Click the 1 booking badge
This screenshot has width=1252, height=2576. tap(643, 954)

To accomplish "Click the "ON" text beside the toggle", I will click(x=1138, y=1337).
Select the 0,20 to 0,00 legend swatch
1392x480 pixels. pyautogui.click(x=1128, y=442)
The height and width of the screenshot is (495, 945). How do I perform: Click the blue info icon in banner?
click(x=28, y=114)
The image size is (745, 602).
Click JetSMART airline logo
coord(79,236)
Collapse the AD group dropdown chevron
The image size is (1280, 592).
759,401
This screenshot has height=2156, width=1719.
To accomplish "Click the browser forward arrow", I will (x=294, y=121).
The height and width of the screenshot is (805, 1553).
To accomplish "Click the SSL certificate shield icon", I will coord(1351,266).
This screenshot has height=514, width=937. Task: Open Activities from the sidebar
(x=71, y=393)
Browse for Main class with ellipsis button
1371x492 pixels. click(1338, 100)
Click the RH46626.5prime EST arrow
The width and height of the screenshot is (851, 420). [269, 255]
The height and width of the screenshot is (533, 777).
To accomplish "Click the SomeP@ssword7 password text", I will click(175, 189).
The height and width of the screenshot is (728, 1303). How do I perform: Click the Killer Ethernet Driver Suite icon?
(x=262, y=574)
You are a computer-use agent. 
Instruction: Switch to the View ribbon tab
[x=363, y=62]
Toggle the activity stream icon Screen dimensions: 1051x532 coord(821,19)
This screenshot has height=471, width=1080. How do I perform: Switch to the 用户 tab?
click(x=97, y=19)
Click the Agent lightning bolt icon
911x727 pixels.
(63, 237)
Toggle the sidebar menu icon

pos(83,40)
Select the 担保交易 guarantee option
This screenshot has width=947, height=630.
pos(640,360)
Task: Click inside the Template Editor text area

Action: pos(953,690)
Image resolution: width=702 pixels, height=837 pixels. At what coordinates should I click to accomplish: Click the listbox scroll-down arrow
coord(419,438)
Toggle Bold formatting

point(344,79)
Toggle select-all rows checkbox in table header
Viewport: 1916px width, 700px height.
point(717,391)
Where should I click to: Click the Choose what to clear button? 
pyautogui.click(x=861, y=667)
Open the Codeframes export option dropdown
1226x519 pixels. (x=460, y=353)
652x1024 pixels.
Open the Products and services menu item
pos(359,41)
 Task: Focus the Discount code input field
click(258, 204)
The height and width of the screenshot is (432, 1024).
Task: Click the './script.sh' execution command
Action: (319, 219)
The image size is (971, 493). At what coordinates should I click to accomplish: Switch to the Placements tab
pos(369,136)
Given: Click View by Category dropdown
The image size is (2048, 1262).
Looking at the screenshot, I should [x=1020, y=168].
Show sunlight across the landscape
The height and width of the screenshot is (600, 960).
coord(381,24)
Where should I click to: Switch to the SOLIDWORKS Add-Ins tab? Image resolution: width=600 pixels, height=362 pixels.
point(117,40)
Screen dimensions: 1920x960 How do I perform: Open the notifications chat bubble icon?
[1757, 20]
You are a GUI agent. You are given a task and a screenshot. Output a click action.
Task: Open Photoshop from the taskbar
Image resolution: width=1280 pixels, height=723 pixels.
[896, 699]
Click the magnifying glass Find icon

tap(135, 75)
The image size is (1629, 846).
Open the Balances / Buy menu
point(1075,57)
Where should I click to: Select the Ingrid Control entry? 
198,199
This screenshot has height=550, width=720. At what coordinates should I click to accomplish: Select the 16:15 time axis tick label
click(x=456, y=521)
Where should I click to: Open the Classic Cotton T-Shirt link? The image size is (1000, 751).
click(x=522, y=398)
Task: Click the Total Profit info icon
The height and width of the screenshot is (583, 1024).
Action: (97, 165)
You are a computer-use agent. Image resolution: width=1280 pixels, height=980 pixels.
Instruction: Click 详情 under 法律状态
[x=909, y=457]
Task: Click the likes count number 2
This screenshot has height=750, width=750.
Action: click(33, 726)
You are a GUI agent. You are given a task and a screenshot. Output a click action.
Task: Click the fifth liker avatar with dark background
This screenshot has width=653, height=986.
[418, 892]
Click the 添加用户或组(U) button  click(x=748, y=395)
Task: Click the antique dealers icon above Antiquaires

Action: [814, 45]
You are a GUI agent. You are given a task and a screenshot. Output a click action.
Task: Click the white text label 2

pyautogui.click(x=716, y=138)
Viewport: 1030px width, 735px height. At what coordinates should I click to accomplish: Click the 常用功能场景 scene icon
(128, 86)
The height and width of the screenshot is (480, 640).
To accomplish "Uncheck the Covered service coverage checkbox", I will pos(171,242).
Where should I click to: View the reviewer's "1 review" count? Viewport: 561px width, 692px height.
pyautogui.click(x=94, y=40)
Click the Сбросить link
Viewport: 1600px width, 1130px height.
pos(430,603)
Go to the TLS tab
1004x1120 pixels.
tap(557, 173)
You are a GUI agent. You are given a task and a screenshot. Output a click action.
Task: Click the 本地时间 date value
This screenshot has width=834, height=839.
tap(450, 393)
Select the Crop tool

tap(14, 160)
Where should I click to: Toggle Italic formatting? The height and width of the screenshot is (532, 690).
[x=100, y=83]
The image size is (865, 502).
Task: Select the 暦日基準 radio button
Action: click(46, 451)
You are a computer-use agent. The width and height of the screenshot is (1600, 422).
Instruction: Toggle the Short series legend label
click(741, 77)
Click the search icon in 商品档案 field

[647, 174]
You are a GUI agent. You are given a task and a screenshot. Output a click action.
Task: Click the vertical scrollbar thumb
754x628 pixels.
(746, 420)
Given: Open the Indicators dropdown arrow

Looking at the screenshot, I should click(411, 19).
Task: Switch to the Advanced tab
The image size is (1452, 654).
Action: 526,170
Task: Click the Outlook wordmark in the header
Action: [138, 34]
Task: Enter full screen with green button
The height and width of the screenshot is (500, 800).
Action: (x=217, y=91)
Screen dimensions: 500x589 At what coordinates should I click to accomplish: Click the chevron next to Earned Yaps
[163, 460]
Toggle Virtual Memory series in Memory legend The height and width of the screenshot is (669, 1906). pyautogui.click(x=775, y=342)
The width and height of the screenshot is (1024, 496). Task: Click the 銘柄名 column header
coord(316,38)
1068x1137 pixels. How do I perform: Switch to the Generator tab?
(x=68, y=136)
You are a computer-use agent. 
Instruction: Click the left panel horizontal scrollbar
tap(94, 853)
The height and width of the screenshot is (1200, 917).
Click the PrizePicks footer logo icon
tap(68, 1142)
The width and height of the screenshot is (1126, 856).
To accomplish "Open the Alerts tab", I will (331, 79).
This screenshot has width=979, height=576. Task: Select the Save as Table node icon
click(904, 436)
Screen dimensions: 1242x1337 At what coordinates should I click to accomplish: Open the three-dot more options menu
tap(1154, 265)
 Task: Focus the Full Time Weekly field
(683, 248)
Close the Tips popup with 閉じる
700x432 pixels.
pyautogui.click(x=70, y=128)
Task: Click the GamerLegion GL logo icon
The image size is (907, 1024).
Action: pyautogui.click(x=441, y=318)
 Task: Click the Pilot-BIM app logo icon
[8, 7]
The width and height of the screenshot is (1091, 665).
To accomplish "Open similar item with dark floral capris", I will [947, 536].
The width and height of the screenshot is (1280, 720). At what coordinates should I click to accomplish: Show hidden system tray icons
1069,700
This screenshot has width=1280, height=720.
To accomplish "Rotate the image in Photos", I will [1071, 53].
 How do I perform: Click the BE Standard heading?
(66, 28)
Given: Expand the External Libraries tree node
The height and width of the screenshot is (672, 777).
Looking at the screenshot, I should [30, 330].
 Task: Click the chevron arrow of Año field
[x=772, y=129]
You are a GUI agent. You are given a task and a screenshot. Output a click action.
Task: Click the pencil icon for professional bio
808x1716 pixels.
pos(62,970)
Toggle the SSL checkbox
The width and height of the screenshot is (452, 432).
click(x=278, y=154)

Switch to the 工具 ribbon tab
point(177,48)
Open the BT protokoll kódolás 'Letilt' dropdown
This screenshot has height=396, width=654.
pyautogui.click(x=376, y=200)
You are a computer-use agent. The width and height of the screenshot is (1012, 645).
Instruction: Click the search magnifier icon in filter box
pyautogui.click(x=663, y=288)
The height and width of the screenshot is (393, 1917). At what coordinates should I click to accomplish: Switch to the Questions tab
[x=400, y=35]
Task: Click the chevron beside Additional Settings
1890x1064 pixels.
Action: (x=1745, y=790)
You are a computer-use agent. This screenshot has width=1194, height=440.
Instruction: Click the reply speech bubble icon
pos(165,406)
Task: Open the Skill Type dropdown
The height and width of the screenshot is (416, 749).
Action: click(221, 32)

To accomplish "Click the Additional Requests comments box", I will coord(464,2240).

-- -- --

Starting with the line with "The image size is (1629, 846)." above and going on through the line with "You are a computer-use agent. Image", transcribe every line exactly, both ends included, and add nothing.

The image size is (1629, 846).
Open the Balances / Buy menu
point(1075,57)
Where should I click to: Select the Ingrid Control entry? 
198,199
This screenshot has height=550, width=720. At what coordinates should I click to accomplish: Select the 16:15 time axis tick label
click(x=456, y=521)
Where should I click to: Open the Classic Cotton T-Shirt link? The image size is (1000, 751).
click(x=522, y=398)
Task: Click the Total Profit info icon
The height and width of the screenshot is (583, 1024).
Action: (97, 165)
You are a computer-use agent. Image resolution: width=1280 pixels, height=980 pixels.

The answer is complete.